Один из играющих, постарше и определенно офицер, махнул правой рукой.
— Хайль! Прямо по коридору. И нам парочку оставь.
Доктор прикинул, как лучше поздороваться. «Доброй ночи!» — это для штафирок.
— Сервус, камрады!
[19] Унтер-офицер Фест. Последнее место службы — 115-й Тюрингский фузилерский полк.
Достал пачку «Юно», положил две сигареты рядом с шахматной доской. С новичка причитается.
* * *
— Бывшие казармы Королевского прусского главного кадетского корпуса, — рассказывал тот, что постарше, гауптштурмфюрер. — Вы не берлинец? Западный Лихтерфельде, почти окраина. Сейчас тут квартирует Лейбштандарт, феод старины Дитриха.
— Здесь мобилизованных размещают, — младший (всего лишь унтерштурмфюрер) кивнул куда-то в сторону двери. — И офицеров, и кого поймают, даже писарей и инструкторов Гитлерюгенда.

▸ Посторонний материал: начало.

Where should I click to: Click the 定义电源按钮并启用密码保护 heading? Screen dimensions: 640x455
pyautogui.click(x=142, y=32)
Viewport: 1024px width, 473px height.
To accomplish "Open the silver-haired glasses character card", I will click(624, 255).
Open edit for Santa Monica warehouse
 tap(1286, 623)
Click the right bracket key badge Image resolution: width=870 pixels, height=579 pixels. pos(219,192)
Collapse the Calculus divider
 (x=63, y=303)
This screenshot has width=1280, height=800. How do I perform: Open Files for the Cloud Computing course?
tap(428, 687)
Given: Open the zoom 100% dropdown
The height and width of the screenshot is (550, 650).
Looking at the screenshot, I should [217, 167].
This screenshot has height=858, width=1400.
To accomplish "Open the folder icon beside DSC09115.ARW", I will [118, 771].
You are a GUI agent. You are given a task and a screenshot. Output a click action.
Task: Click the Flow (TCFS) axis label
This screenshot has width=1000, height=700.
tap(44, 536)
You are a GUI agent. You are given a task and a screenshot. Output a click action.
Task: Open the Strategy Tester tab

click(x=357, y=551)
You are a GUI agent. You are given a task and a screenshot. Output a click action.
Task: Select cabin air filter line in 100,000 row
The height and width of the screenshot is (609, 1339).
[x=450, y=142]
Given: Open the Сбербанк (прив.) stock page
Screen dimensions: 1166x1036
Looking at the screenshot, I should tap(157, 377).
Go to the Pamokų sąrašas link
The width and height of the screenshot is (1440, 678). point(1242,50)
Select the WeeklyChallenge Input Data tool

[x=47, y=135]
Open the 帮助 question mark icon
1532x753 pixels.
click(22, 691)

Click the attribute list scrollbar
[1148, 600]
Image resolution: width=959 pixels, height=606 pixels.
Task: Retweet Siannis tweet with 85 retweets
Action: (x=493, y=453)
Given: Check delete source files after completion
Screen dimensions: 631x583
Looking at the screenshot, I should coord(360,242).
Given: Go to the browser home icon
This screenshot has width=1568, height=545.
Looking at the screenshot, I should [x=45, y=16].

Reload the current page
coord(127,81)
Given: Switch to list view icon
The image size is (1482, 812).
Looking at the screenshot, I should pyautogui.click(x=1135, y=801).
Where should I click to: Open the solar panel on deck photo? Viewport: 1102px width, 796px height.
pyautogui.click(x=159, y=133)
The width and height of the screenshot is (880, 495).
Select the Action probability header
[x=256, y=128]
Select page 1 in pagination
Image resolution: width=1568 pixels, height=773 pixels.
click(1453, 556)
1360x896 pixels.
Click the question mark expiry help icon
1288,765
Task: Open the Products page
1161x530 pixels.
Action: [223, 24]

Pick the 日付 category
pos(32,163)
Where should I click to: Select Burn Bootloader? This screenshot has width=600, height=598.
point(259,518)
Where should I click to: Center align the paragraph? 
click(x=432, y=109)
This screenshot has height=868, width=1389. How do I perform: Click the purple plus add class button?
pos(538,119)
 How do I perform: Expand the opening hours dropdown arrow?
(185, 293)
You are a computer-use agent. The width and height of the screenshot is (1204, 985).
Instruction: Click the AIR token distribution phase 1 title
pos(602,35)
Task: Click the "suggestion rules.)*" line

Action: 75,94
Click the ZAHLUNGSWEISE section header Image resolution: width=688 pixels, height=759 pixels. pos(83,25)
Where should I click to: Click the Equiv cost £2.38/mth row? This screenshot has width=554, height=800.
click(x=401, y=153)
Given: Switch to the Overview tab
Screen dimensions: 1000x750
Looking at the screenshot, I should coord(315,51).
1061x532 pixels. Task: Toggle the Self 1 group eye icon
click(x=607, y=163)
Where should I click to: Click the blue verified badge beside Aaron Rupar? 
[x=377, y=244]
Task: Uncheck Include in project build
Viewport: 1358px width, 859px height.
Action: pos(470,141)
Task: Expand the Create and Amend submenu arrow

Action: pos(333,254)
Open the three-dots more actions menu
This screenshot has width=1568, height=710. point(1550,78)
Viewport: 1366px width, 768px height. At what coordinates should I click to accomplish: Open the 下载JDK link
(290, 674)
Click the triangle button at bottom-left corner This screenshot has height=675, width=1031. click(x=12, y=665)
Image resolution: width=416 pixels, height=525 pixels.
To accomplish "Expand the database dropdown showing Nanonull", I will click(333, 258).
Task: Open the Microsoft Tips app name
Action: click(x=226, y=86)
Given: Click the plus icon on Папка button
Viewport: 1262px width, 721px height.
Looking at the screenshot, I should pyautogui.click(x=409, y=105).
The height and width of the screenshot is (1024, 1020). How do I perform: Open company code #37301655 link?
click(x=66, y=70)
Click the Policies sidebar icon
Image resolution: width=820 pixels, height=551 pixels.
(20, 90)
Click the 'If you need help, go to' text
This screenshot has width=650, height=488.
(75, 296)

Приказ рейхсфюрера! Ввиду чрезвычайных обстоятельств производится концентрация всех сил СС из гау Берлин и Бранденбург. Каждый день смотры, маршировать заставляют. А вот оружия не выдали, только табельное и есть. Обещали привезти из гарнизонных складов, но что-то не срослось.
После перекура (комната в конце коридора, как и обещано), думать стало заметно легче. Реальность наконец-то вернулась. Ничего инфернального, напротив, все понятно и логично. По Гиммлеру ударили, причем от всей души и с размахом. Вавельбург, штаб-квартира СС, Государственная тайная полиция — все три столпа власти рухнули. Рейхсфюрер пытается накопить силы, собирает свою черную гвардию. Но фюрер молчит, а Вермахт не спешит делиться оружием.